(a) To find \(gf(x)\), substitute \(g(x) = ax + 1\) into \(f(x)\):

\(gf(x) = g(f(x)) = g\left(x + \frac{1}{x}\right) = a\left(x + \frac{1}{x}\right) + 1\).

(b) Given \(gf(2) = 11\), substitute \(x = 2\) into \(gf(x)\):

\(gf(2) = a\left(2 + \frac{1}{2}\right) + 1 = 11\).

\(a\left(2.5\right) + 1 = 11\)

\(2.5a + 1 = 11\)

\(2.5a = 10\)

\(a = 4\).

(c) The function \(f(x) = x + \frac{1}{x}\) is not one-one because it has a minimum point at \(x = 1\), meaning it is not strictly increasing or decreasing. Therefore, \(f\) does not have an inverse.

(d) To find \(g^{-1}(x)\), solve \(y = ax + 1\) for \(x\):

\(y - 1 = ax\)

\(x = \frac{y - 1}{a}\)

For \(a = 5\), \(g^{-1}(x) = \frac{x - 1}{5}\).

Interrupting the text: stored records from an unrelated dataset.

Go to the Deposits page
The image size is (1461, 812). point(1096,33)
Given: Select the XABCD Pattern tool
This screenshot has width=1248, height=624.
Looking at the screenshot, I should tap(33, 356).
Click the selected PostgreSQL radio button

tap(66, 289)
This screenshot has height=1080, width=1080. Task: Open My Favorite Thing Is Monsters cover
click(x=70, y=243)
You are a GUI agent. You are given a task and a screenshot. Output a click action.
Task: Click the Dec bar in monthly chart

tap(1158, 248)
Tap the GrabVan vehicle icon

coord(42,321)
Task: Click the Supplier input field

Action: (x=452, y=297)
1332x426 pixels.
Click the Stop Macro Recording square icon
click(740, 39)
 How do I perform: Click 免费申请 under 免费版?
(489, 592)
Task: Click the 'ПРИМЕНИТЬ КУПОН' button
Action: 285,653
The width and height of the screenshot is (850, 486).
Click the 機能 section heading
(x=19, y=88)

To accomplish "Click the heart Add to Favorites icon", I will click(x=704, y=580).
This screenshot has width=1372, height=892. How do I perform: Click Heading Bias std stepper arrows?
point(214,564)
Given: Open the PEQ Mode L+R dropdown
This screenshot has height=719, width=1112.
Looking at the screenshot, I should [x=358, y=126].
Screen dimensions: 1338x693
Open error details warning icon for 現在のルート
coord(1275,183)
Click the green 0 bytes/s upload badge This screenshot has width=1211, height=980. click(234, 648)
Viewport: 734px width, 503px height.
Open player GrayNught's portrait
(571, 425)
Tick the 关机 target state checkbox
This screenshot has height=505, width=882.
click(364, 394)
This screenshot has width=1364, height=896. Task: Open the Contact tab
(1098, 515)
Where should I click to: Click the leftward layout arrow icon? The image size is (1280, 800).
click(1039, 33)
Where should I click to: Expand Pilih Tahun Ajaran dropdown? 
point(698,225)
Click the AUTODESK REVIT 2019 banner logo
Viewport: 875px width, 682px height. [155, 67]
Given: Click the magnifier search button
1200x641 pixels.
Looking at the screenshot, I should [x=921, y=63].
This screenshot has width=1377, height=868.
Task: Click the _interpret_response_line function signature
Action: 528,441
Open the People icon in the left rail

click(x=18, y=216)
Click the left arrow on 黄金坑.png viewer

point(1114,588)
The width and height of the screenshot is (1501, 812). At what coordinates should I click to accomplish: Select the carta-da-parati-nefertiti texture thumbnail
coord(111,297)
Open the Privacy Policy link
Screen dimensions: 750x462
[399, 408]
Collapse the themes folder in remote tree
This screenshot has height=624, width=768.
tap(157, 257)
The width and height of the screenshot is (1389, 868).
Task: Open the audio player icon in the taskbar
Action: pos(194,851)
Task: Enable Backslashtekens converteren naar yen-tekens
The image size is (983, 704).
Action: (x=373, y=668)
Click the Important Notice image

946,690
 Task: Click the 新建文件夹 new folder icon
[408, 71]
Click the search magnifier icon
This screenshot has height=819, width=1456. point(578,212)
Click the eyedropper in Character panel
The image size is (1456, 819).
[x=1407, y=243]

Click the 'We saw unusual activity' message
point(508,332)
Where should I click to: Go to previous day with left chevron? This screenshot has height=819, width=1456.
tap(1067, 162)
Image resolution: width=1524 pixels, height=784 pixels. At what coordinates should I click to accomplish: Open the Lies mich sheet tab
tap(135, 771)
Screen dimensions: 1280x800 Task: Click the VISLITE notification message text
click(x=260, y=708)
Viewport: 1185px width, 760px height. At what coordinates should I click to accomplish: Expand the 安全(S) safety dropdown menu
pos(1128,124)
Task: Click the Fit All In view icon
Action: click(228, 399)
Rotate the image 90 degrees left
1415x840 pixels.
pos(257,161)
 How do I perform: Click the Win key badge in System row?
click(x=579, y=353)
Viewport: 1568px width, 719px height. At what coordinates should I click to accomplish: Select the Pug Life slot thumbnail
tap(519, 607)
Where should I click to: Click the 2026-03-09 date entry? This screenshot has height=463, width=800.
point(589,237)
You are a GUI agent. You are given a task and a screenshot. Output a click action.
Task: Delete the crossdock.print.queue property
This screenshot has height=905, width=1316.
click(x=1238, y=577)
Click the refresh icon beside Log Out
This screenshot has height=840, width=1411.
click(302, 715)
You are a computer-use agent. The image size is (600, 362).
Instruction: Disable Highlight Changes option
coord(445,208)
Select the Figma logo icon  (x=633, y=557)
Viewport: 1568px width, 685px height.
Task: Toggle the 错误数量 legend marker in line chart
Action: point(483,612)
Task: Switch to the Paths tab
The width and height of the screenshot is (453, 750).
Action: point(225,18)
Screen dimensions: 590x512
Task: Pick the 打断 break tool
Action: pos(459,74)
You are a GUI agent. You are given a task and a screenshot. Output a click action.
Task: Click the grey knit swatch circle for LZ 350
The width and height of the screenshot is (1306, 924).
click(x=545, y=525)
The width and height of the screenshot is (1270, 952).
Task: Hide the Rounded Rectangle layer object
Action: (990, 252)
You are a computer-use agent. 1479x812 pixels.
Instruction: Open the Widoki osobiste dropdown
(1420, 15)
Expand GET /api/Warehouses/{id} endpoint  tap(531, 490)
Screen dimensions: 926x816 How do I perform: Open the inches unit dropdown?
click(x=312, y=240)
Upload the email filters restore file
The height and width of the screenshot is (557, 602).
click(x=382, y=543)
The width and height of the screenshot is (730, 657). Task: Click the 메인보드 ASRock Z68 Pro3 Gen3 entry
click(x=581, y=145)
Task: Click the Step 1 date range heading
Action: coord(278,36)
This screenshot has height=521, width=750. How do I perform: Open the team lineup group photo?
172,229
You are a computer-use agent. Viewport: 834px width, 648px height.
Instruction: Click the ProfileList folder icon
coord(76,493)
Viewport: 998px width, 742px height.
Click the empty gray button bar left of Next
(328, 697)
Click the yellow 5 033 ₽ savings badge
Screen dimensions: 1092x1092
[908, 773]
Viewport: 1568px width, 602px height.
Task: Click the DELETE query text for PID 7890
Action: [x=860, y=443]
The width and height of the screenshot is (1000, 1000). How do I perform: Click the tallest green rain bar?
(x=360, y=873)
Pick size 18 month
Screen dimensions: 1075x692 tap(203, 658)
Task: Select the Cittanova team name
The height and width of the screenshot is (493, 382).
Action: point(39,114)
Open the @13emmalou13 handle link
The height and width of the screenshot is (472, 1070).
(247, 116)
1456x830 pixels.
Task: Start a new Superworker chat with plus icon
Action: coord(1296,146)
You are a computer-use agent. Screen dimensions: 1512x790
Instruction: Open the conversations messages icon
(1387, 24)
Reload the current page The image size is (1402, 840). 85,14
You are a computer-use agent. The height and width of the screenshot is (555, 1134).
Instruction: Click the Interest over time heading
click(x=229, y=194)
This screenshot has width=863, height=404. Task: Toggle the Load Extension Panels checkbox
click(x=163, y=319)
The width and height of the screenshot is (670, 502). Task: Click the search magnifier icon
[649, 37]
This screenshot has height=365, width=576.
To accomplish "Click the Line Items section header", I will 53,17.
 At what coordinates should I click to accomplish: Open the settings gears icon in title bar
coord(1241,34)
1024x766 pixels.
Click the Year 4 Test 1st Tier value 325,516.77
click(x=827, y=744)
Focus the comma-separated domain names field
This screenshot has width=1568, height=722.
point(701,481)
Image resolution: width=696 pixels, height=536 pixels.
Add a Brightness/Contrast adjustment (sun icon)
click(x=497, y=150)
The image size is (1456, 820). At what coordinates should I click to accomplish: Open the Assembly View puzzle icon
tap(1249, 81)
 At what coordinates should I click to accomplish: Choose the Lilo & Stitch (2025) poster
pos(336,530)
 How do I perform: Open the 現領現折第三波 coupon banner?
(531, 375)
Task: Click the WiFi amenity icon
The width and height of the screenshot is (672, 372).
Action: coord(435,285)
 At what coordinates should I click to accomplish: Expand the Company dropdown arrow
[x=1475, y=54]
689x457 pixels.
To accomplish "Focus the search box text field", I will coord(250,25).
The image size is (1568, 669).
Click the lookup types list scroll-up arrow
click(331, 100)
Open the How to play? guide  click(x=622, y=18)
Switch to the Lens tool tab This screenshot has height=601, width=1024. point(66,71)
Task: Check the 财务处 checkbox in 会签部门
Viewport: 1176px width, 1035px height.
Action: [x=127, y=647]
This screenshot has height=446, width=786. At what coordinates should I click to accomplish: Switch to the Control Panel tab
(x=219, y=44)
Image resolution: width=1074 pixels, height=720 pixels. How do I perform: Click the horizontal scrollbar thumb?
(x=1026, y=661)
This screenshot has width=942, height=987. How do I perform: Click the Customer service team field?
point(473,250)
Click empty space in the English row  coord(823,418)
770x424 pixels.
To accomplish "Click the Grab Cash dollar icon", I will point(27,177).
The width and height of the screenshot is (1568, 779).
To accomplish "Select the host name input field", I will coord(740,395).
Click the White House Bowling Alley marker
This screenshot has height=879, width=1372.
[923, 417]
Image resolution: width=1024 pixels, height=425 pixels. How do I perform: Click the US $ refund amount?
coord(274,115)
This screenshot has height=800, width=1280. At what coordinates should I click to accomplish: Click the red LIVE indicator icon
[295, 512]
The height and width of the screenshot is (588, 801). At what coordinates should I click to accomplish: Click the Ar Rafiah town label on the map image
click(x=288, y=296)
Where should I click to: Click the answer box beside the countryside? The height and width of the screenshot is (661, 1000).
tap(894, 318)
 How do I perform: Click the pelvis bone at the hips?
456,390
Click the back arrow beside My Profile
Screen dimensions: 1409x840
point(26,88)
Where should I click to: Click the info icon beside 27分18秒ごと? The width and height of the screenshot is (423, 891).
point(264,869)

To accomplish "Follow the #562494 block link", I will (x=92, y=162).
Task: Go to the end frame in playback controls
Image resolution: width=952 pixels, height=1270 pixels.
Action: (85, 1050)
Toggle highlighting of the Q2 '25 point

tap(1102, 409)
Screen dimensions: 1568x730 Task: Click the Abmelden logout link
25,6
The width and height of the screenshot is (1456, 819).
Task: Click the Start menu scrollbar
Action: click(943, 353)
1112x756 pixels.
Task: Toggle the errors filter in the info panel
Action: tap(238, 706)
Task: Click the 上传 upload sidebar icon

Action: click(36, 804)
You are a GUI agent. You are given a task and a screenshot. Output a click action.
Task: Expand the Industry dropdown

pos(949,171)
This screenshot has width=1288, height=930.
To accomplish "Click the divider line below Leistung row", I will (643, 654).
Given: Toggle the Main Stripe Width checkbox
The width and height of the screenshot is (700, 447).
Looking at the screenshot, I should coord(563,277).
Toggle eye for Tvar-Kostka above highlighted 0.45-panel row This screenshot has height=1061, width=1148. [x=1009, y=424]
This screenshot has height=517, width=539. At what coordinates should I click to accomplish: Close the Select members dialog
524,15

Substitute \(f(x) = x + \frac{1}{x}\) into \(g^{-1}(x)\):

\(g^{-1}f(x) = \frac{x + \frac{1}{x} - 1}{5}\).

(e) The composite function \(fg\) cannot be formed because the domain of \(f\) (\(x > 0\)) does not include the whole range of \(g\), which is all real numbers.